Sellers: 6 Disclosures That You Must Make 2-5

2. Termites
One such invisible problem is termites. If your home has a history of termite infestation, especially if it has been treated more than once, it should be disclosed to the buyer, because it can greatly affect the value of the home.

To lessen the impact of this disclosure, sellers can get another termite inspection before listing their home that shows it to be clear of the pests. This disclosure, along with any information about treatment warranties that could be transferred, should be given to the buyer at closing.

3. Water damage/mold
If the home has had a leaky roof, a flooded basement or dampness and mold in certain areas, these water issues must be disclosed.

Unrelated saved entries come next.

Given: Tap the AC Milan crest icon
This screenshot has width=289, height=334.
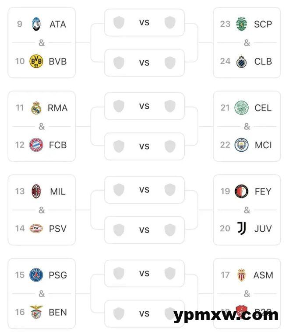Looking at the screenshot, I should [x=36, y=191].
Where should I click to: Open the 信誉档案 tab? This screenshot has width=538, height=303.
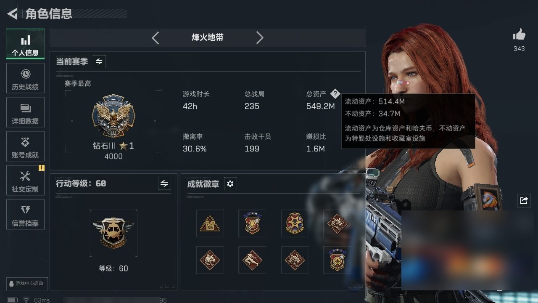25,215
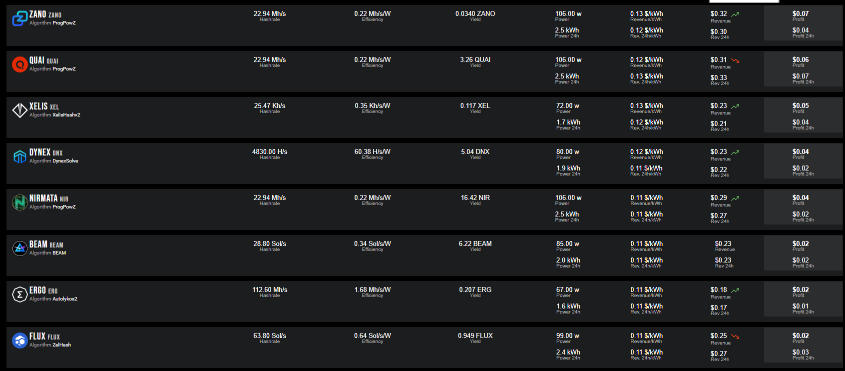Open the NIRMATA green N logo
Screen dimensions: 845x371
19,203
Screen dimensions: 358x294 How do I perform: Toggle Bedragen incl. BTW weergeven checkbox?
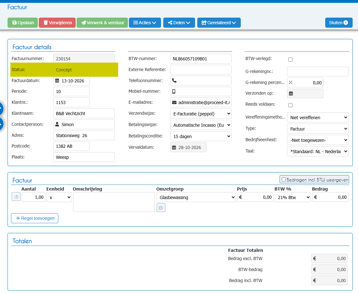(x=284, y=180)
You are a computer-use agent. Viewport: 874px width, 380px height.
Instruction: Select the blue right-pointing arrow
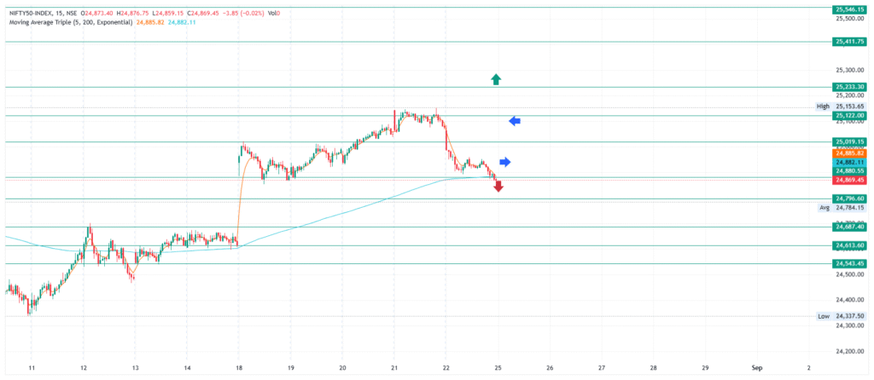(504, 162)
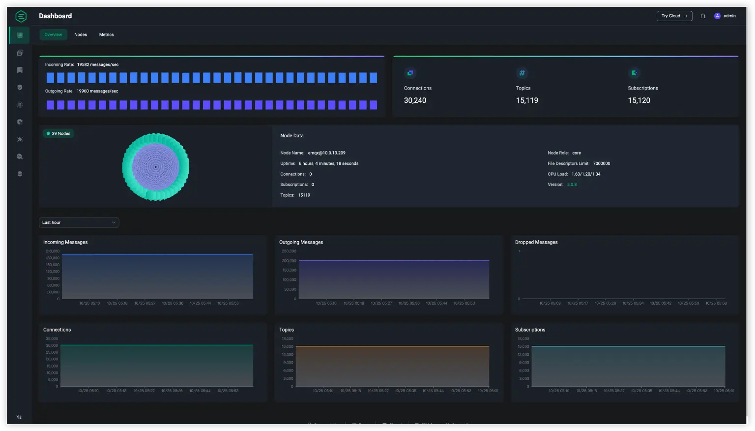
Task: Open the Last hour time range dropdown
Action: 79,222
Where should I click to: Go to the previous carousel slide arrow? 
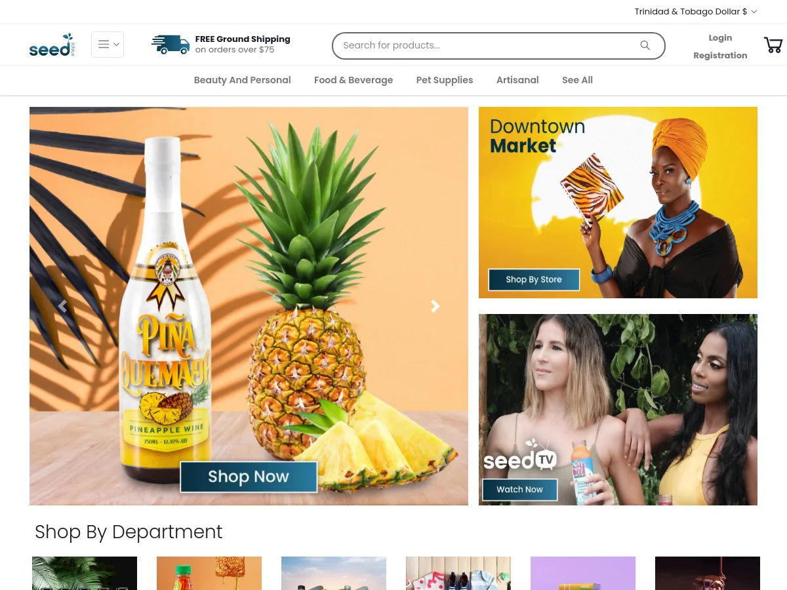pyautogui.click(x=62, y=306)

A good home inspector can often spot the signs of water damage, even if they have been painted or plastered over. But it's no sure thing. That's why water damage is one of the biggest causes of disclosure-related lawsuits.

One buyer had to call out a plumber soon after the purchase for some serious flooding in the basement. Once there, the plumber told the buyer, "I was just out here six months ago for the same thing." The sellers were successfully sued for not disclosing this fact.

4. Lead
If you are selling a house built before 1978, you must comply with a federal law that requires disclosure of all known lead-based paint and hazards in the house.

Buyers must receive a copy of the Environmental Protection Agency pamphlet "Protect Your Family from Lead in Your Home" and they must be allowed a 10-day window to test the house for lead.
The contract must include that warning as well as signed statements from all parties verifying that the requirements for disclosure were met. If a seller doesn't comply with these requirements, the buyer can sue for triple the amount of damages suffered. More information from the EPA on lead disclosure is available here.

5. Natural hazards
Some states, such as California, require sellers to disclose any risk of natural disasters such as a flood plain or earthquake zone or susceptibility to wildfires. This disclosure is meant to warn buyers of the financial risk and danger they face from these catastrophes, as well as alert them to trouble they may face in getting insurance for a home in that location.